The thing I don't like about -> is that the most common form of
link should be a plain link to another wiki page, as in
[[free link]]
Somehow it seems weird to me that if I want to substitute a different
text for the link--a less common operation in a site that has useful
page titles--that I then put the text before the target instead of after
it. But perhaps this is just a feature of the cognitive model for links
I've been using, when perhaps the real model should be that the
common case is
[[link text]]
such that the [[...]] always denotes the text to be used in the link,
and then the -> or other notation says where the link should go if it's
someplace different than where the link text would naturally take it.
Unfortunately, I think that this second model would confuse people who
are already used to the web. When creating a link, my natural inclination
is to first decide/specify "where I am linking to" and not
"what should the link text be". Thus I feel the target should go first.

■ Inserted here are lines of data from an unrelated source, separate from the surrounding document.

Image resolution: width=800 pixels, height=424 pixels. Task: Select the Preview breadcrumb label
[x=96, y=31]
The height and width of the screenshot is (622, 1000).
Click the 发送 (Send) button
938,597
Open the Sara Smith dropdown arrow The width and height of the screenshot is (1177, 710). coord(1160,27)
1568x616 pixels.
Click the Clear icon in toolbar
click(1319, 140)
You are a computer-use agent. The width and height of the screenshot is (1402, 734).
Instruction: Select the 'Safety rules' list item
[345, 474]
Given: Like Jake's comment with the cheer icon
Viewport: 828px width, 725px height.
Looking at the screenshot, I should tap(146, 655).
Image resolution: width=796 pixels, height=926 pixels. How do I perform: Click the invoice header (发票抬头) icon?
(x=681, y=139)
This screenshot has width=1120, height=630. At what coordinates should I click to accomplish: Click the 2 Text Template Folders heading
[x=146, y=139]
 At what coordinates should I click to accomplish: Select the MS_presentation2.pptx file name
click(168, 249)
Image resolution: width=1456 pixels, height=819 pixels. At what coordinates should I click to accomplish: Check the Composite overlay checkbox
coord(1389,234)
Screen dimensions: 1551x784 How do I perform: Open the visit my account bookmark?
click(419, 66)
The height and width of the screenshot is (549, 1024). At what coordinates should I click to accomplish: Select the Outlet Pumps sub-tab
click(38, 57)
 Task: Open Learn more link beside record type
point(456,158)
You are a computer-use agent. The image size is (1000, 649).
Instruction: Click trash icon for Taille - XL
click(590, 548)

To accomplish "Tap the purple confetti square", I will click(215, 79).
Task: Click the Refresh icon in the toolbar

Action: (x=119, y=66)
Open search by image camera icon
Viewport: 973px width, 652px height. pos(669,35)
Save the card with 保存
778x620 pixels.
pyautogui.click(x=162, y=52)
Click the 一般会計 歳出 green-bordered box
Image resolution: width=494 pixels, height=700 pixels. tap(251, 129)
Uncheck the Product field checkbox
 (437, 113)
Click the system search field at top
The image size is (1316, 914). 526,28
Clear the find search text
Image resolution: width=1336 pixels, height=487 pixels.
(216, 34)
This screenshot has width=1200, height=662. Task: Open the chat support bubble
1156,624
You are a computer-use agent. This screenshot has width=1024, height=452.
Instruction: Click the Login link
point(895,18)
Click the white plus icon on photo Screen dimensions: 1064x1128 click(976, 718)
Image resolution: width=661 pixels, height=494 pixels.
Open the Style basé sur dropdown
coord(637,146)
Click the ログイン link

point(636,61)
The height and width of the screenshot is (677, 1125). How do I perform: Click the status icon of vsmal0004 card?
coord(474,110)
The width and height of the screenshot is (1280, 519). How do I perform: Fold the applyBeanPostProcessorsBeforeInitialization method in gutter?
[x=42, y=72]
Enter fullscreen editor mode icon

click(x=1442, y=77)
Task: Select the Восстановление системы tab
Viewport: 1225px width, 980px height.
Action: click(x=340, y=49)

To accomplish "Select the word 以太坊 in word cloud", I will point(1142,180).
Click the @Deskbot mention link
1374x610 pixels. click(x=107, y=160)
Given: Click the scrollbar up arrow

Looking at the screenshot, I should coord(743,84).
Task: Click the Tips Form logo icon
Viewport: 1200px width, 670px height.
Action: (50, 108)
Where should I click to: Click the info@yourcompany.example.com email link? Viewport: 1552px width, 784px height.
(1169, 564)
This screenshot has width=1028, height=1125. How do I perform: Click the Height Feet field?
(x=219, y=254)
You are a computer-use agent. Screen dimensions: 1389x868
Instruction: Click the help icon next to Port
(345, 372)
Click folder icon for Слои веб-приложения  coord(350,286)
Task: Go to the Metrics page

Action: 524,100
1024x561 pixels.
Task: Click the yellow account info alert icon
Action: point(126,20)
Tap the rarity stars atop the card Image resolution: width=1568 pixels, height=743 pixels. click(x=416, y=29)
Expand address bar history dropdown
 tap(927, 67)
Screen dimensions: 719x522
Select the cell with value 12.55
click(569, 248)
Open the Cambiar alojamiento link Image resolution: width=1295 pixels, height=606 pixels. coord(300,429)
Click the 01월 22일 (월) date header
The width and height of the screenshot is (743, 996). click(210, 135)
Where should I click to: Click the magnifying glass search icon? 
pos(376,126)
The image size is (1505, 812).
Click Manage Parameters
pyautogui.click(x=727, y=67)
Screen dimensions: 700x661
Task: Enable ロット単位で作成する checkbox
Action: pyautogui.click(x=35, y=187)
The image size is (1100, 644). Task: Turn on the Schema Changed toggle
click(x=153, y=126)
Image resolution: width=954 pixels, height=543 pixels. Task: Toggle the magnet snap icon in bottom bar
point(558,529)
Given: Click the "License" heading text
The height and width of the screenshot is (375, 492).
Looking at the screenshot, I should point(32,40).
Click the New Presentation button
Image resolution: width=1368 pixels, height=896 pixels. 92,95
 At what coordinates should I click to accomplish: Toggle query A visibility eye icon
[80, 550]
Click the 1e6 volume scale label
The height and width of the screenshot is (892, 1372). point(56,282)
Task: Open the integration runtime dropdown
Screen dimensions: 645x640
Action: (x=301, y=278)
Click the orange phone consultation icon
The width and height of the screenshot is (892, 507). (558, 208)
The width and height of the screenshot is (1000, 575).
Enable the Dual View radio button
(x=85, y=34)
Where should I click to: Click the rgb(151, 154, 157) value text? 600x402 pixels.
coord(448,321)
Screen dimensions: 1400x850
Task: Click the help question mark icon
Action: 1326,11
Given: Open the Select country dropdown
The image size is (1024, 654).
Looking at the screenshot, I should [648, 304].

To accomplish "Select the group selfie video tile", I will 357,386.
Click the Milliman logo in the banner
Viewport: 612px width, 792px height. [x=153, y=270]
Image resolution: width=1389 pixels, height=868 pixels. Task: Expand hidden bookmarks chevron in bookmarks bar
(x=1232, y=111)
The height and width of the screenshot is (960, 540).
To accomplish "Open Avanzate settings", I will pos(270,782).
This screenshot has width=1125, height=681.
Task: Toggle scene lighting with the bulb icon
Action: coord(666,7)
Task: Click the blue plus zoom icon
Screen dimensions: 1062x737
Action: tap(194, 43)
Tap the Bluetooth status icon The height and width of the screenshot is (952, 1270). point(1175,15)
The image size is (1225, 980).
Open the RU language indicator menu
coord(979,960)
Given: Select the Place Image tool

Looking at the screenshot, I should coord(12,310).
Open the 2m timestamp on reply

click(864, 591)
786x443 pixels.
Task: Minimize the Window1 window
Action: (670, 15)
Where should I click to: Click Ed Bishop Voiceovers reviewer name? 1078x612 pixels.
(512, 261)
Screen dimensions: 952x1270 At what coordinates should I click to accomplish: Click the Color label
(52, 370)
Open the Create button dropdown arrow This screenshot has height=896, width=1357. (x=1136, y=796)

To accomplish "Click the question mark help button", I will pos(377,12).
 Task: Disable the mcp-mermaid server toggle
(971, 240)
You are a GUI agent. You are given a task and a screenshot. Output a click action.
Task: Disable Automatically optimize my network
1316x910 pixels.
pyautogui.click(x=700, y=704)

One can then say to reverse the arrow direction and use
[[target <- link text]], but this likewise confuses me at first
glance because "<-" implies to me a "going backward", when in
reality the link is taking someone "forward" to another location.
In general, the cognitive model I think I use is "I want to create
a link (i.e., [[...]]) to a target and sometimes specify some other
text for that link." Contrast this with "I want to create a link
with this text and sometimes go to a different target."
I think that part of the reason this works is that in the wiki,
unlike in HTML <a ...> tags, the target of the link can actually
be a useful component of a sentence or other phrase.